Balthazar s’interrompit dans ses pensées. Le soleil venait de percer de derrière les montagnes d’Echoriath, au moment où une idée venait de pointer dans son esprit. Toujours il avait passé son temps à inventer – ou déformer – des histoires. Il avait toujours admiré ces gens qui occupaient leur journée à créer, inventer, produire.
Il ne ferait plus de calendrier, c’était décidé. Balthazar avait enfin trouvé sa vocation. Hednot écrivait l’Histoire, Cicéron disait comment vivre, les Aelissiens se nourrissaient d’art, lui chanteraient les trois. Histoire, Arts et Vies en Ter Aelis, voilà qui attireraient le public.

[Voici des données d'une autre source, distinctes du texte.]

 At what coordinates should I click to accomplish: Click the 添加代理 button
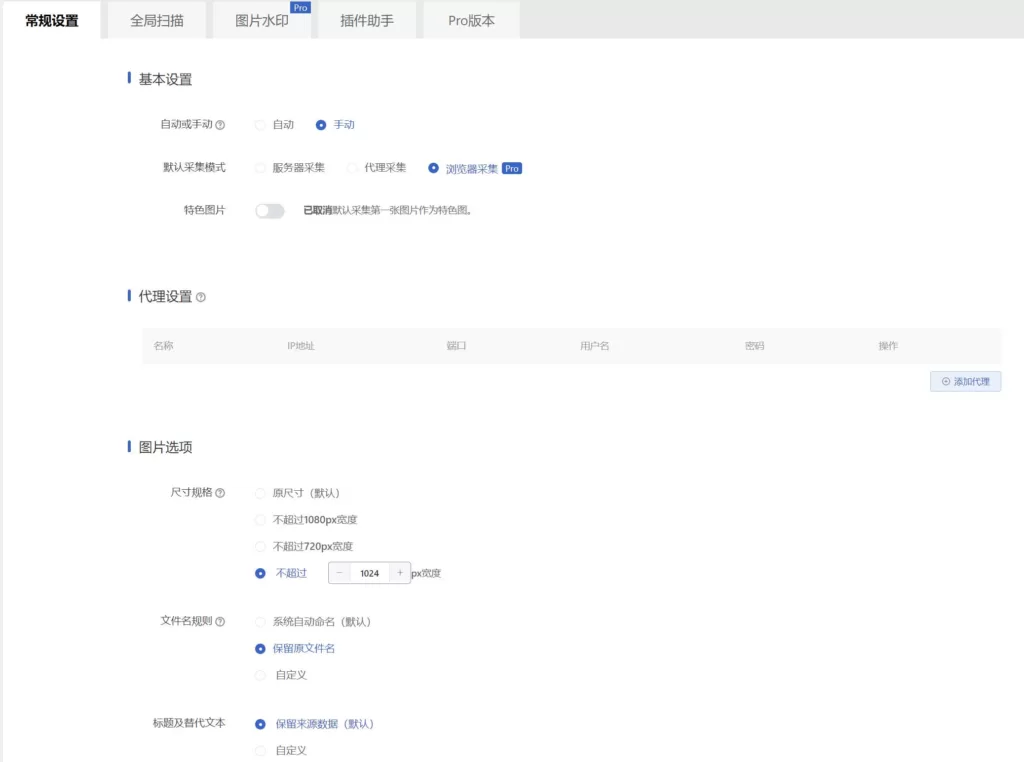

Il ouvrit la porte de l’atelier à la volée, et s’avança d’un pas décidé sur le port. Il grimpa sur une caisse vide, pour s’en servir d’estrade, et se mit à chanter. Les enfants vinrent s’asseoir à ses pieds, ravis, et son visage, d’un grand sourire, s’éclaircit. Ter Aelis est grande, s’y faire une place peut sembler difficile, mais il suffit en fait de ne pas trop chercher. Pour Balthazar, il lui suffisait de regarder par la fenêtre, pour trouver la place qui lui avait toujours été destinée, celle qui l’avait toujours attendue depuis qu’il était arrivé. Tout le monde était logé à la même enseigne, il y a toujours assez de place pour tout le monde, dans un rêve. Ce sont ces petites choses qui rendent la vie magique, qu’il leur chantait en cet instant.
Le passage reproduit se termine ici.